Shawn Wilson, 21, of Youngs-town, pleaded guilty Monday to charges of aggravated murder, improper discharge of a firearm, felonious assault and tampering with evidence in the murder of Bryce Linebaugh. The child was sleeping in his East Side apartment bed in the Rockford Village housing development when the fatal shots were fired Aug. 20.

Wilson initially had faced the death penalty, but in a plea deal with prosecutors, the death penalty was taken off the table.

Dawn Cantalamessa, an assistant county prosecutor, recommended a life sentence without the possibility of parole in exchange for Wilson’s guilty plea. Judge R. Scott Krichbaum accepted that recommendation after stirring words from the victim’s mother.

Jessica Linebaugh, Bryce’s mother, gingerly walked to the podium to address the court, showing difficulty in keeping her composure. She broke down every time she attempted to mention her first-born child, whom she described as obedient, caring and well-mannered.

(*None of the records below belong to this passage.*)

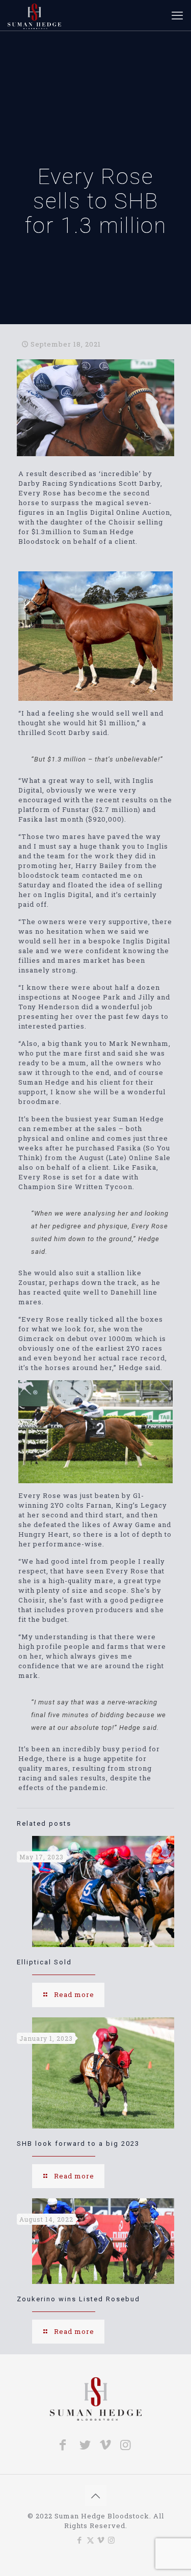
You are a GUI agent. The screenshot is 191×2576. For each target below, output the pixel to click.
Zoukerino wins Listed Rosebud (78, 2299)
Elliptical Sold (44, 1962)
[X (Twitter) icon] (90, 2540)
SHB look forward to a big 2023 (78, 2143)
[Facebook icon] (80, 2540)
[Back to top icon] (95, 2495)
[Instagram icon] (112, 2540)
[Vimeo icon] (101, 2540)
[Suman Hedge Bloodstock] (34, 15)
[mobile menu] (177, 15)
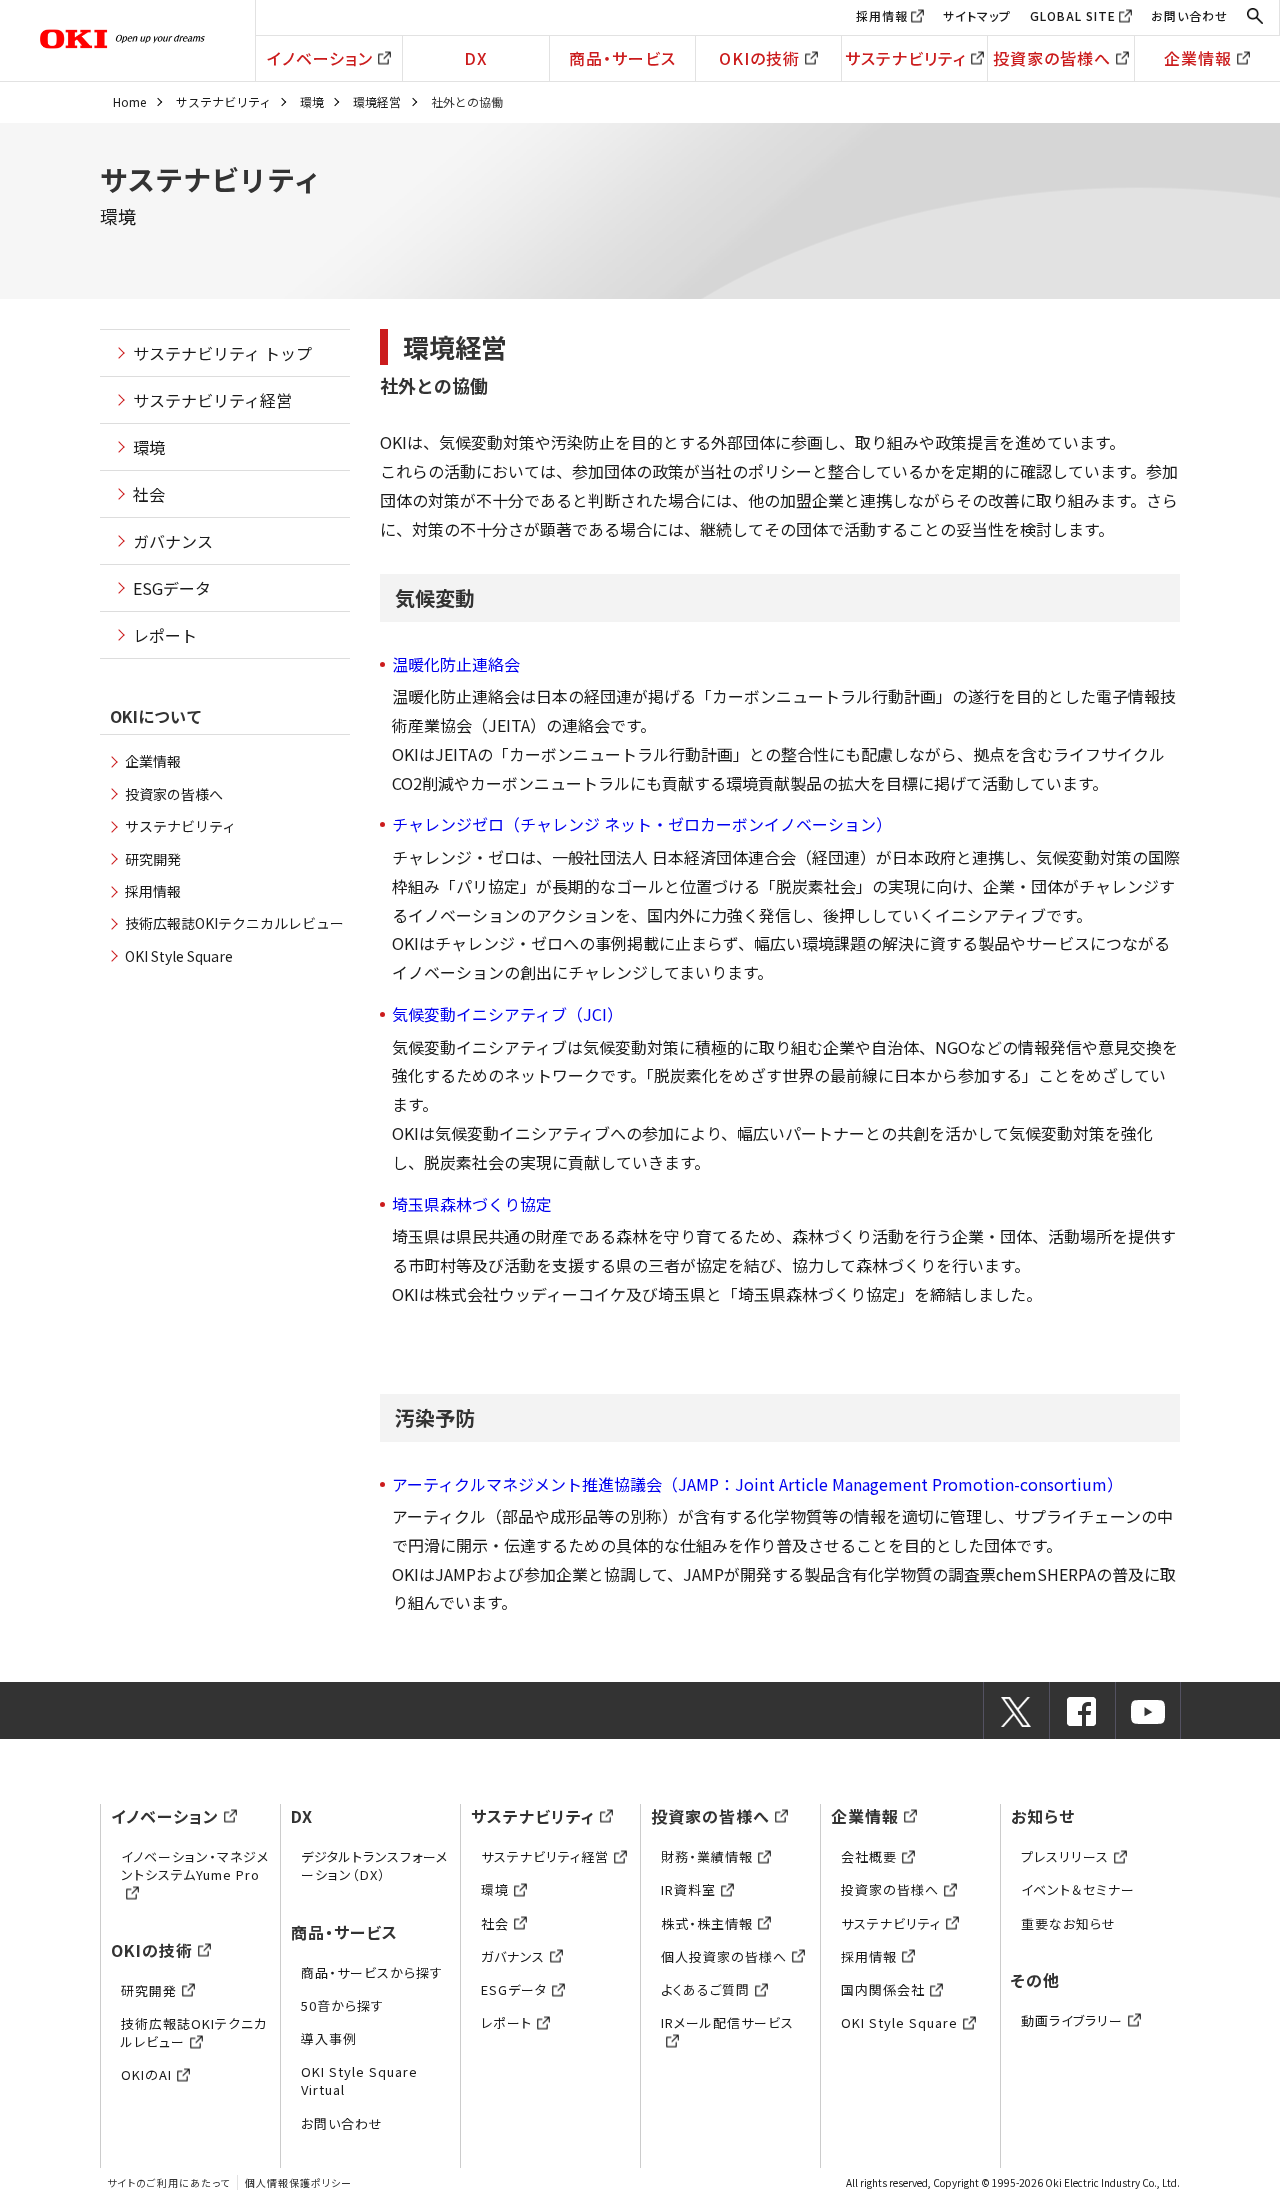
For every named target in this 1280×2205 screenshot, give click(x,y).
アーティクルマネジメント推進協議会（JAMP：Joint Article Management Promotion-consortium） (757, 1484)
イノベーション (320, 58)
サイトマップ (977, 15)
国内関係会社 (883, 1989)
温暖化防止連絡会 (456, 664)
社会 (149, 494)
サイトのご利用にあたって (168, 2182)
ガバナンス (173, 541)
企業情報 (1198, 58)
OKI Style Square (179, 956)
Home (129, 101)
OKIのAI (146, 2074)
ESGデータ (172, 588)
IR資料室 (688, 1889)
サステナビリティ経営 (212, 400)
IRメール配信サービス (727, 2022)
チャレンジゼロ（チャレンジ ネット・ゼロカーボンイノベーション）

“He took away a good little boy. He wanted to go into the Army when he grew up. He wanted to save the world. ... He was only 8 years old and had his whole life to live,” she said.

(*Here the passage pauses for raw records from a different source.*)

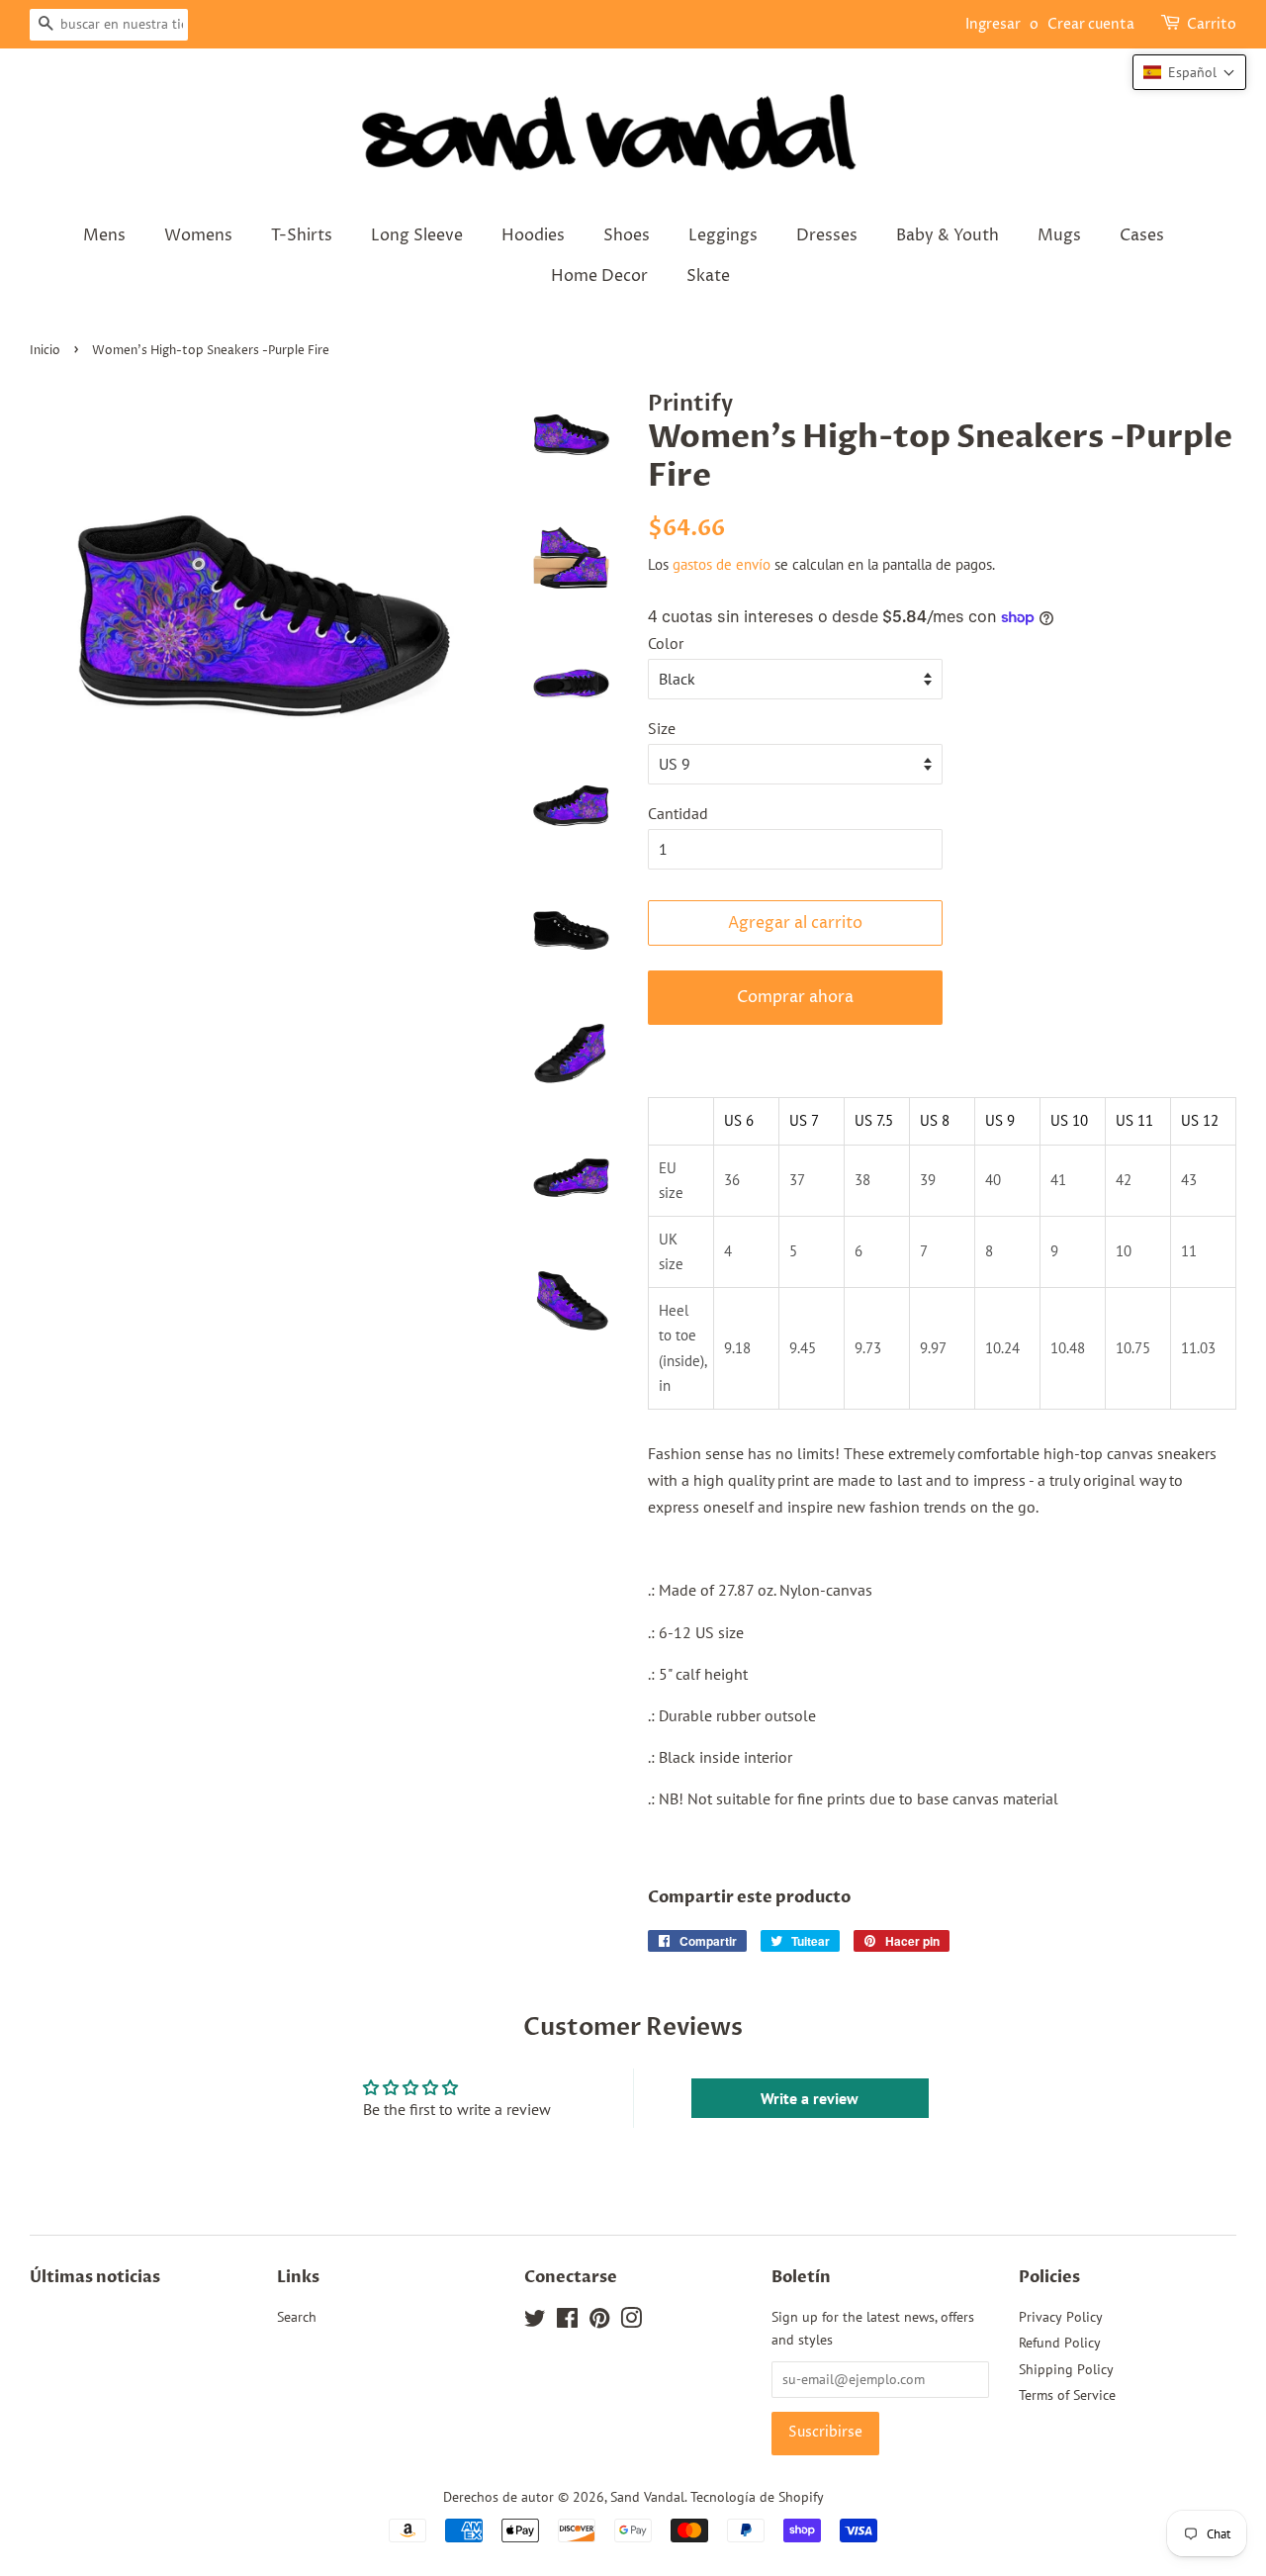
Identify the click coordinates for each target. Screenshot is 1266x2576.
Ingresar (993, 24)
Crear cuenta (1090, 24)
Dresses (827, 235)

Linebaugh said Bryce would go to the retirement village where his grandmother lives and help tend to the dogs of those living there. The day he was murdered, she said, the football player spent time showing his younger siblings how to do push-ups.

“Your child is supposed to be safest in their beds,” she told the court through tears.

“This man [Wilson] does not deserve to breathe the same air that the rest of us breathe.”

Wilson stared forward occasionally looking at the back of the grief- stricken mother during her address to the court, but he expressed his own remorse when given the opportunity to speak minutes later.

Wilson apologized to the court and the Linebaugh family for his actions, saying his upbringing played a major role in his decisions that led to the Bryce’s death.

Atty. Ronald Yarwood, representing Wilson, told the court earlier that Wilson’s mother was killed in front of him and that Wilson had other psychological issues.

“I want to let everyone know not to play with guns,” Wilson said. “It hurt me seeing [Linebaugh] like this because all I could see in my head is my mother crying and being hurt like this.”

After the words from Linebaugh and apology from Wilson, Judge Krichbaum said the tragedy seen in the courtroom was almost enough to bring him to tears as well.

Cantalamessa said the prosecutor’s office agreed to the plea deal because it places Wilson in prison for the rest of his natural life and gives the family a chance to begin healing from a very fresh wound.

“This is an agreed- upon life sentence with no appeal,” she said. “It is so fresh in the mom’s mind that it would be highly emotional to go forward with a trial.”